Bertelsmann does not break results into regions but said the publisher's global revenues were up 63% from the total of $915m (£712m) generated by Random House in the same period the year before, ahead of the merger with Penguin on 1st July 2013.
Bertelsmann said highlights for Penguin Random House in the first half of 2014 included John Green’s The Fault in Our Stars selling more than 5.7m copies worldwide between January and June, and the creation of a new corporate logo and “brand-identity system” for the company. Results were “driven by strong bestseller performances, especially from its children’s divisions worldwide”.
In the UK, Penguin Random House had 45% of the Sunday Times bestseller list, said Bertelsmann, with the company’s biggest selling title being The Fault in Our Stars, while Jeff Kinney’s Diary of a Wimpy Kid: Hard Luck was “a major success as well”.
Worldwide, Penguin Random House “invested across its divisions in extending the reach of its digital content and expanding its digital marketing, as well as introducing new web verticals and apps”.
The company expanded its e-book portfolio to more than 80,000 titles.
In a letter to staff, Penguin Random House c.e.o. Markus Dohle thanked them for their “teamwork, enthusiasm, and commitment”. He said it was the company’s children and YA “megabestsellers across our companies internationally that had the greatest impact on our top and bottom lines”. Citing a number of children’s books which had proved successful for Penguin Random House in the first half of 2014, he said: “What’s more, these stories will undoubtedly foster an ongoing love of book reading for generations to come. It is this passion for reading, and our shared goal of further nourishing it, that inspire us to do what we do each workday.”
“As we look ahead to our busiest time of year, I ask that you keep our larger purpose—the future of books and reading in our society—at the forefront of our work together,” he continued. “We achieved a solid first-half performance. Let us finish this year strongly by continuing to publish the kinds of books readers can’t put down, the ones they tell everyone they know about, the ones that will spark in young people the love of reading that we share.”
Bertelsmann as a whole posted its best half year results in seven years, partly due to the Penguin Random House merger. The company, which also owns television and magazine businesses, among others, said that revenues from continuing operations for the first half of 2014 were up 5.4% to €7.8bn (£6.2bn), up from €7.4bn (£5.8bn) in the same period in 2013.
Revenue growth “was driven, in particular by the strategic transactions of the past 18 months”, said the company, including the combination of Penguin and Random House and the acquisition of full ownership in the BMG music rights company.
Thomas Rabe, chairman and c.e.o. of Bertelsmann, said: “The first six months of 2014 went satisfactorily for Bertelsmann. The significant increase in revenues is a testament to the effectiveness of our strategy, and last year’s big investments are paying off.
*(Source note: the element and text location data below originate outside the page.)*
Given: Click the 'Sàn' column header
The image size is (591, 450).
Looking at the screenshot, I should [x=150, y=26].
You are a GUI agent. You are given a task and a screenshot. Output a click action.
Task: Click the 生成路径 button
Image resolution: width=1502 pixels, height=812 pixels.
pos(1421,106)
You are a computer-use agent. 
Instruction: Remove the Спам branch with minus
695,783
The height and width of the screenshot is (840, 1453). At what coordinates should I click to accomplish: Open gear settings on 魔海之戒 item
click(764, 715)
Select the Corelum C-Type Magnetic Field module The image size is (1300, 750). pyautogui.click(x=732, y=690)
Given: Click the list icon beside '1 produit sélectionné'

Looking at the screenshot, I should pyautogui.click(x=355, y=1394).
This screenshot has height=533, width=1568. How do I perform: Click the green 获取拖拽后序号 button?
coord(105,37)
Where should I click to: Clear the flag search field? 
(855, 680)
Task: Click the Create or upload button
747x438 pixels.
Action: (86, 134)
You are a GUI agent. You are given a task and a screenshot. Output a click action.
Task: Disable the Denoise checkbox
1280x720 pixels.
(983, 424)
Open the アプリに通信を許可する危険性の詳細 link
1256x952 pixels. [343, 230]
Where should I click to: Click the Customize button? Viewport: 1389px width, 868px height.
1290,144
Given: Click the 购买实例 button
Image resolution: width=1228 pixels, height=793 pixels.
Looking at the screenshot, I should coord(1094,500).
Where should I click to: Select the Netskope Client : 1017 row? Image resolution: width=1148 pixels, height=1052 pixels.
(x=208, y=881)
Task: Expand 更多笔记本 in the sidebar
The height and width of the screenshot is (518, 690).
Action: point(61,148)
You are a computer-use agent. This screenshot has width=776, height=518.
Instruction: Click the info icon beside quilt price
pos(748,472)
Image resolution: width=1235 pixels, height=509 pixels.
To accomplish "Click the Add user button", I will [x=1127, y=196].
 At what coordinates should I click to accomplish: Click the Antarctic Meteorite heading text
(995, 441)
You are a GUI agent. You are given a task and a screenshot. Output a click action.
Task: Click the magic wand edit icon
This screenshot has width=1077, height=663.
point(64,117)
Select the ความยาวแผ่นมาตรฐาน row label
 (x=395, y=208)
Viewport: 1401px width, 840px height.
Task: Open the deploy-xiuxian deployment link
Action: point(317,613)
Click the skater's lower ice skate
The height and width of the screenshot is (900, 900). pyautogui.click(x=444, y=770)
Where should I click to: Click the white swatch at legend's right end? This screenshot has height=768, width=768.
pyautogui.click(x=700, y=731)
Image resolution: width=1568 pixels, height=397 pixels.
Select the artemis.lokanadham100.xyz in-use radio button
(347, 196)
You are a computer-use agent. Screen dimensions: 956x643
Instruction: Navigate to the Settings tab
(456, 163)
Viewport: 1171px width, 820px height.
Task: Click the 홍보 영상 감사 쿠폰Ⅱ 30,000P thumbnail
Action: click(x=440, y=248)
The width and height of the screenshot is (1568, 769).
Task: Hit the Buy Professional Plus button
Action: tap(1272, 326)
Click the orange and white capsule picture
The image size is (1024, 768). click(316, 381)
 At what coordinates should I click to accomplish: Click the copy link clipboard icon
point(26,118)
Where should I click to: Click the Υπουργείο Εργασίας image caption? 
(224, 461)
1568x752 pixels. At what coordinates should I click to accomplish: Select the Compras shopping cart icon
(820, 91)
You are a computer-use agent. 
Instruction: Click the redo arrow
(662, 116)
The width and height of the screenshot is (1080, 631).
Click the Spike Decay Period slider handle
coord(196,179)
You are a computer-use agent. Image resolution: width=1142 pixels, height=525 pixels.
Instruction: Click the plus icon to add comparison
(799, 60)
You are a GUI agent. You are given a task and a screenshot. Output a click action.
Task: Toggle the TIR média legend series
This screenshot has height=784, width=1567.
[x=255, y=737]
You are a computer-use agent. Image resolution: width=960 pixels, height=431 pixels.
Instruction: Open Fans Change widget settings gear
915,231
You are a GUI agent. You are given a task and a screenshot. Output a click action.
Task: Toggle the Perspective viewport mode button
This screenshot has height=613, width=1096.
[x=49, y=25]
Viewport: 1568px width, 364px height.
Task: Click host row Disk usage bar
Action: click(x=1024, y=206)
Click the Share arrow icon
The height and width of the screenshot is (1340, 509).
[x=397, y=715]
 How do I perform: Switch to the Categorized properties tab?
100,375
“In the past few months, we have made significant progress in our four strategic directions: strengthening the core, digital transformation, expanding growth platforms, and our businesses in growth regions.
“We are well on our way to making Bertelsmann a faster-growing, more digital and more international company long-term. In the months and years ahead, we will focus on expanding our education business, which will become a third mainstay of revenues alongside media and services.”
In a video uploaded on the company site, Rabe added that in the future he saw Bertelsmann becoming a company “which will grow faster, [and] will be more digital and more international”.
Among the investments made by Bertelsmann during the first half of 2014 were the purchase of Spanish and Portuguese-language trade publisher Santillana Ediciones Generales by Penguin Random House, and the launch of a €30m technology fund in Brazil. Bertelsmann also withdrew or scaled down its declining businesses, including its club business in Germany and Spain.
Operating EBITDA for Bertelsmann was €1,015m, slightly above the €1,011m from the same period in 2013.